At this she smiled, fondly, tenderly. ‘Motte,’ she said, taking his hand, ‘one year you lose something, then one year you find something. Bad thing one year, beautiful thing next year. This year we find beautiful thing. We lucky.’
‘Yes, you’re right,’ he said.
‘I’m here for you, no? You should know that.’
‘I know I should, but ...’
‘Listen me. I always here for you.’
She kissed him. He touched her face, his dark locks hanging down. ‘Nothing’s the same for me any more,’ he whispered. ‘It’s us now. That’s all I want. I want us to be together.’

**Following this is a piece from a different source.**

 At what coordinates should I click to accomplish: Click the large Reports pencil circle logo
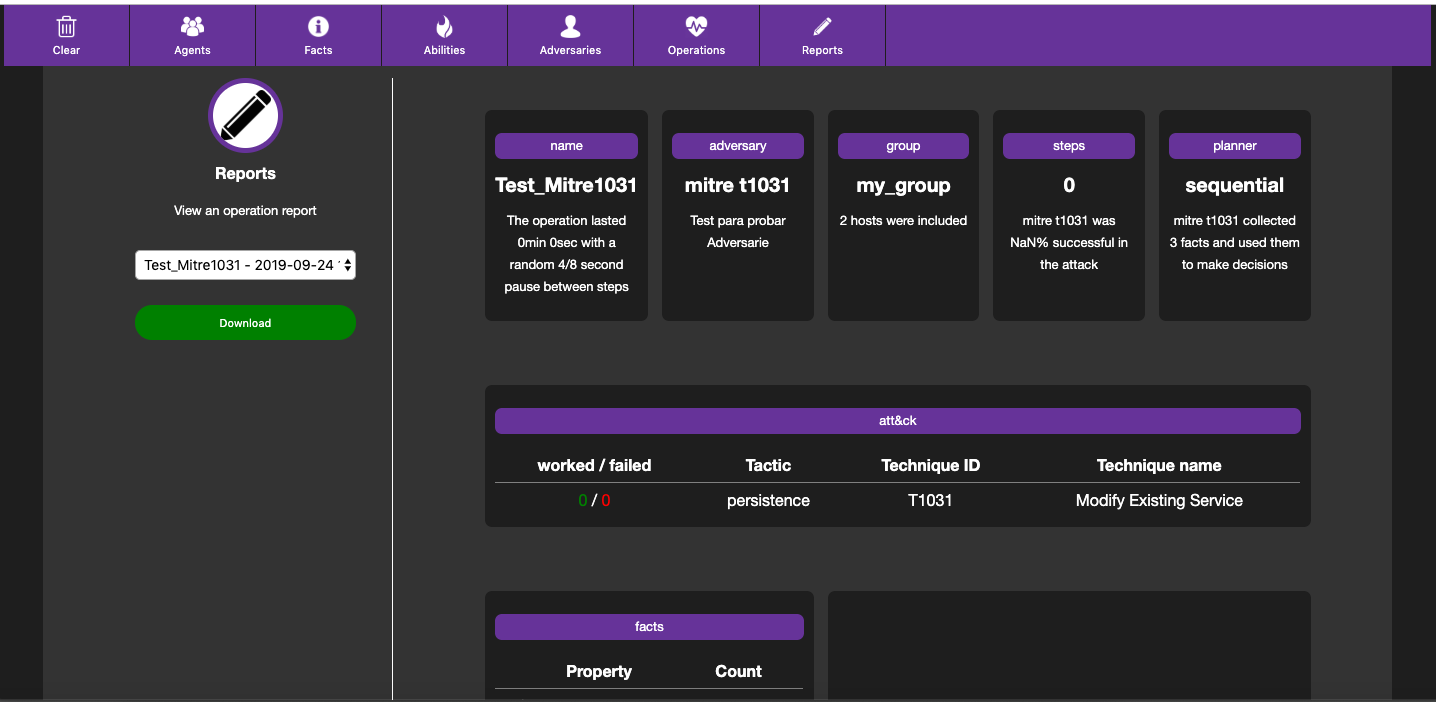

‘We are, no? We together.’
‘Tell me we’re together. Tell me.’
‘Motte, we together. We are. We always together.’
He hugged her tight.
She was downstairs when he wrote a message of betrothal on a square of coarse paper, then bound it and hid it in his drawer, to await the right occasion. After their first year together, perhaps. When Clareka and family could make a trip down to see them. When they could all celebrate together, in every way united. He closed the drawer with a sense of utter completeness.

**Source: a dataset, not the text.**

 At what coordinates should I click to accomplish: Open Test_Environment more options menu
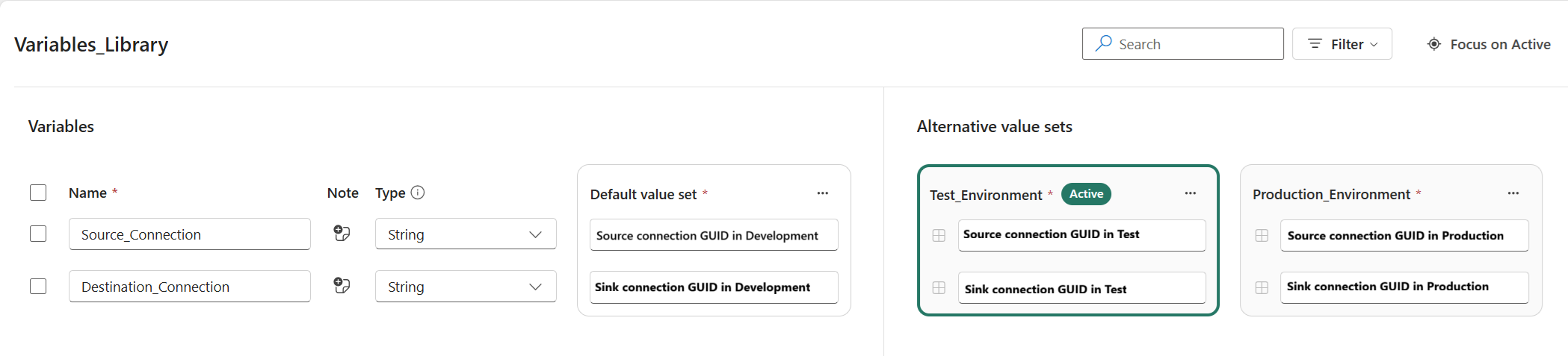(1190, 193)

Shortly afterwards, a gale struck. The sky was rent with shrieks, and in the dark of their bedroom the lantern stood quivering. They held onto one another beneath the heavy blankets, and as they did, it felt to him that they were anchoring each other to the earth, the house held in their grip like a wilful kite. Holding down everything, he thought, even their happiness together, should it be torn from them; torn by fate from their grasp and flung away.
Chapter 59 — Deep In The Flickerings
Mutterings and mutterings …
She thought she heard movement behind the partition, but the container she dwelt in was silent when she stirred. She lay listening a while, then sank back again. She had to reach it ... reach what she felt certain was there.
Answers .
.. they felt like answers ... but to what?

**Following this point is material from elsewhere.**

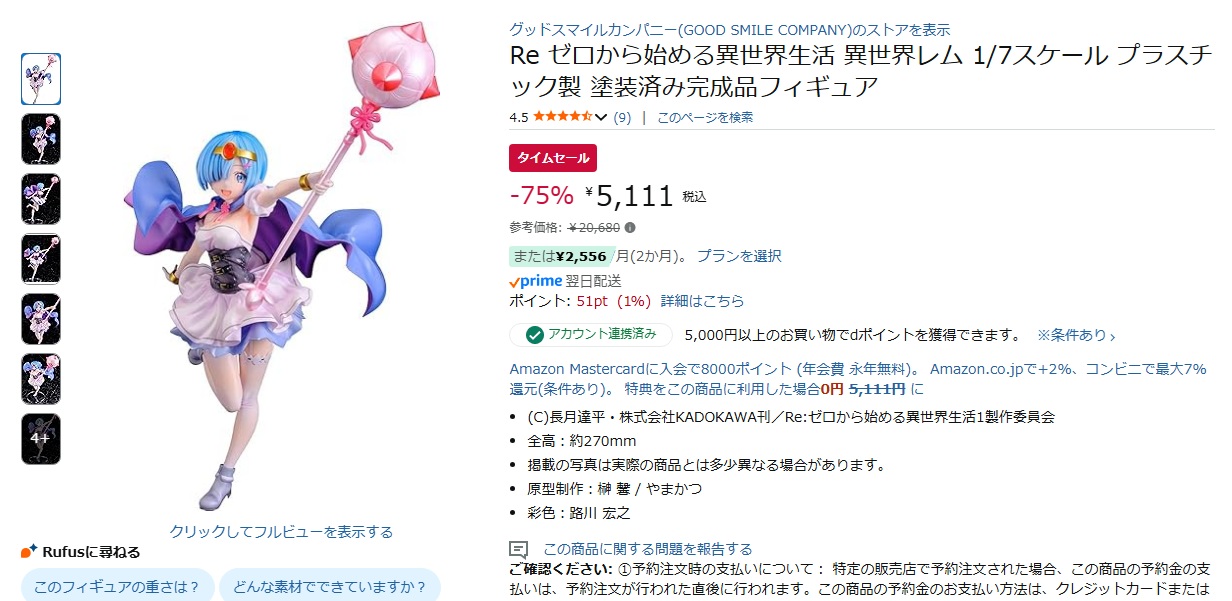
Task: Open the プランを選択 payment plan selector
Action: click(739, 256)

Mutterings and mutterings, and in her struggles Grethà was there, and she focussed in on her and gradually a face appeared deep in the flickerings. Pulsing in and out. Everything lost, uncertain. Then the voices altered tone and the dry smoke running up the doors was sucked away and it was him.
Klaus.
She felt herself travelling closer, chasing the fragments as though with her fingertips. Scratching at the layers with her nails, nails into the bloodmeat, hot claws of agony …
Seeing more.
Even knowing the risks, she reached in further, sweating, staring through the inner folds as they parted.
This …
This is the greatest of gifts …
A pair of kind wet eyes emerged. Klaus looking up at her, knowing a trust beyond all trust, his bloodied lips dragging weakly at the air. The mask lying in the corner, a dead white visage coiled in its tubing.
There. Him coughing and coughing, while old crooked fingers crumbled a soft black substance into a pan.
Right there. She held the image bright before her like a knife.
Chapter 60 — Overland Winter, Spring
On milder days they’d spread mulch over the tender roots and earth up the bedding rows. There was pruning to do in the orchard and the fence to mend.
They cut lettuces and late cauliflowers and covered the more delicate plants with bracken and straw, with handfuls of leaf litter. Round the back on the frosted grass they slaughtered the yearling pigs. Something he could not get used to. The cold sound of the hatchet being sharpened on stone. Cora with little to say, her face blank at times during the preparations. The rough little throats cut with a knife and the blood spraying into a bucket while the hacking began. Steam and more steam and the wind chill on their hands as they strung up the bodies. Blood everywhere and the shrieks from hell; shrieks carrying from a glowing tunnel and shrieks of something he had to shut his ears against, that he could not tolerate.